Quinn se dressa et le toisa des pieds à la tête.

— Mais est-il simplement capable de jouer son rôle, maintenant ?

Bothari-Jesek suivit son regard.

— Pas dans cet état, non, ça semble évident. Qu’il se lave, qu’il mange et se repose. Nous verrons alors ce qui peut être fait.

— Le baron Fell ne nous accordera peut-être pas le temps de le chouchouter.

— Nous dirons au baron qu’il est sous la douche. Ce qui sera sans doute vrai.

Une douche. Manger. Il était affamé au point d’avoir le ventre dur, les muscles mous. Et il avait froid.

— Tout ce que je peux dire, fit Quinn, c’est qu’il est une très pâle imitation du vrai Miles Vorkosigan.

Oui, c’est exactement ce que j’ai essayé de vous dire.

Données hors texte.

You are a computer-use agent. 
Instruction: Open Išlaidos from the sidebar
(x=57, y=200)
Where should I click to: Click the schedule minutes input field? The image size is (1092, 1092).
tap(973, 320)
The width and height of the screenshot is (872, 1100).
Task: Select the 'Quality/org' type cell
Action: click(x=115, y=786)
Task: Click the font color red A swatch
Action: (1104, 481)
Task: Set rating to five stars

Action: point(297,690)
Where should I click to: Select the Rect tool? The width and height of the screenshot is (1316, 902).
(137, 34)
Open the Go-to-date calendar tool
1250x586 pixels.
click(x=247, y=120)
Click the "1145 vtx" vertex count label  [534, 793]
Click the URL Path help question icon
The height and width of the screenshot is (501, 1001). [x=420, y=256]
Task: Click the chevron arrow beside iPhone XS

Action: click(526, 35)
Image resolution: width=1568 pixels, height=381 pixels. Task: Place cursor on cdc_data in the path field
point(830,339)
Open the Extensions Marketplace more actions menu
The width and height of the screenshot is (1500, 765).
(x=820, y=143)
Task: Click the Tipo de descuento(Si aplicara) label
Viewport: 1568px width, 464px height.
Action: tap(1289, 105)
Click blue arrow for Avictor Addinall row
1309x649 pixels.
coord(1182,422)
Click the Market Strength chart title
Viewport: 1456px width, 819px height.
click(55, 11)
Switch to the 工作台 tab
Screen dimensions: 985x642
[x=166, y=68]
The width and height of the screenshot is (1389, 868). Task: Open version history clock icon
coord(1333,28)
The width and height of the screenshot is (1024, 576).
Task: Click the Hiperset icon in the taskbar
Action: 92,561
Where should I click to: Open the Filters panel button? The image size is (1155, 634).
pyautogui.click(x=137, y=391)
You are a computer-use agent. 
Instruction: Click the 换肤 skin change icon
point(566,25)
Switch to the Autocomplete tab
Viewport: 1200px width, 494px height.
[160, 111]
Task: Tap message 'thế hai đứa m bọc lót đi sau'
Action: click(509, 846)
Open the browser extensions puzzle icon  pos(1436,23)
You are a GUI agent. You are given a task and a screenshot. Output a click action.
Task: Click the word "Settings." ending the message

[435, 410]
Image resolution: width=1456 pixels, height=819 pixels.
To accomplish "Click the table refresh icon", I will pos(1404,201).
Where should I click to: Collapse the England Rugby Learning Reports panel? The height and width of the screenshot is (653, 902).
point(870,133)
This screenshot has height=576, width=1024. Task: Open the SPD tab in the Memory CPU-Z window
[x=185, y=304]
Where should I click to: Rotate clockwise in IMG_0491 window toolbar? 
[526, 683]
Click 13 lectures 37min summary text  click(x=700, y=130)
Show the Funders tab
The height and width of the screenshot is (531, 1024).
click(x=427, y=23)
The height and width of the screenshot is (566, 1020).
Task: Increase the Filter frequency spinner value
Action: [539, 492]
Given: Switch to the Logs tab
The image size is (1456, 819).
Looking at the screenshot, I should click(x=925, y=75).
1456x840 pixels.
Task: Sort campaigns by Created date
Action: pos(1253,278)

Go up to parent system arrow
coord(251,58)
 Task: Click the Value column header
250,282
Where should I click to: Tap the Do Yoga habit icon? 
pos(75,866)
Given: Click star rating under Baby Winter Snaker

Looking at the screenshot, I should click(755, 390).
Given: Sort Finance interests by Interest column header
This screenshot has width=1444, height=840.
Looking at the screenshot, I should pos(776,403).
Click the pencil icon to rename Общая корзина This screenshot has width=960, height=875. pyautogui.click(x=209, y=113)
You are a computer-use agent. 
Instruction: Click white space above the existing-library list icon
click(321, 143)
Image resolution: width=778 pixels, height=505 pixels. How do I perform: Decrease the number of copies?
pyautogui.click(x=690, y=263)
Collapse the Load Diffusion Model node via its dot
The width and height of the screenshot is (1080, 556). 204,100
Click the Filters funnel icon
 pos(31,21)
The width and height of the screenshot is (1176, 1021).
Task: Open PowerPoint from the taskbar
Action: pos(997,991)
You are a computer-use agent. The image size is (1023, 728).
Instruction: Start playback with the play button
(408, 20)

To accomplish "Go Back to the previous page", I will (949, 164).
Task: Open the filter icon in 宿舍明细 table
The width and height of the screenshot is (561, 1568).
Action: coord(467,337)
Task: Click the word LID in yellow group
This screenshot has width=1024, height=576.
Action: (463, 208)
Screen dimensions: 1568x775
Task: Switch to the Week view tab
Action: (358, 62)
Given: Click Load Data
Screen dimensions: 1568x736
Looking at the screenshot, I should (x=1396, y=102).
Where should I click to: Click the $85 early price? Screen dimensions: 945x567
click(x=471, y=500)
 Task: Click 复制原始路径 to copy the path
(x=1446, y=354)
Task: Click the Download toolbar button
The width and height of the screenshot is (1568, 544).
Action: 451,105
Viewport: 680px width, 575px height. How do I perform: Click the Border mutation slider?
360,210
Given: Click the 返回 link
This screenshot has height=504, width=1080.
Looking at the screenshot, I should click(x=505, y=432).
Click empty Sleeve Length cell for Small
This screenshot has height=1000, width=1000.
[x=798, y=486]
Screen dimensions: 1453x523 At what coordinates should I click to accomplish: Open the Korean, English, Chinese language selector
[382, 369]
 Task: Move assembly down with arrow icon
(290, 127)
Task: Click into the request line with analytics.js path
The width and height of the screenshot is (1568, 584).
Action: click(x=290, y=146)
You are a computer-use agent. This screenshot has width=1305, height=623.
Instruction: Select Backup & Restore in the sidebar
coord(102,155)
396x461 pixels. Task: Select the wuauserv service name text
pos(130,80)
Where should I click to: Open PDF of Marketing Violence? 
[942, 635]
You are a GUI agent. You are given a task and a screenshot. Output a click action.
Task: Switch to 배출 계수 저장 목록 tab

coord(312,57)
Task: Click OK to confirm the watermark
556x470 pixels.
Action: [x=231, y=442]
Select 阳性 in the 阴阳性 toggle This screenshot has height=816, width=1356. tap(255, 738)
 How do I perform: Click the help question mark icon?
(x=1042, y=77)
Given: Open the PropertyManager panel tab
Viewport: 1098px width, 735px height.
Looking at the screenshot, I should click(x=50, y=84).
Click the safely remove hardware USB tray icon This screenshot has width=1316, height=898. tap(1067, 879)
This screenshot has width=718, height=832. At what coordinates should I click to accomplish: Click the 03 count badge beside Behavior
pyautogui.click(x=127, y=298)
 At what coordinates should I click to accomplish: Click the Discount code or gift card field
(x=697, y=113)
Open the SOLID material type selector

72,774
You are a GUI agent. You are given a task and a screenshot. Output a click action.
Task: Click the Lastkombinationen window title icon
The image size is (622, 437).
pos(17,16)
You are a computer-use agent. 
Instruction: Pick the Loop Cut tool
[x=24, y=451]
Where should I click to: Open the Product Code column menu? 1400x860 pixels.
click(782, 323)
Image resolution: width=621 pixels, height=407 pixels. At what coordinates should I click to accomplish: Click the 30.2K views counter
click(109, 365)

Visiblement d’accord avec elle, Bothari-Jesek secoua la tête, exaspérée.

— Venez, lui dit-elle.

Elle l’accompagna dans une cabine d’officier, petite mais, Dieu merci, personnelle. La pièce était inutilisée, impersonnelle, propre, austère et l’air y sentait le rassis. Thorne devait être logé dans un endroit semblable.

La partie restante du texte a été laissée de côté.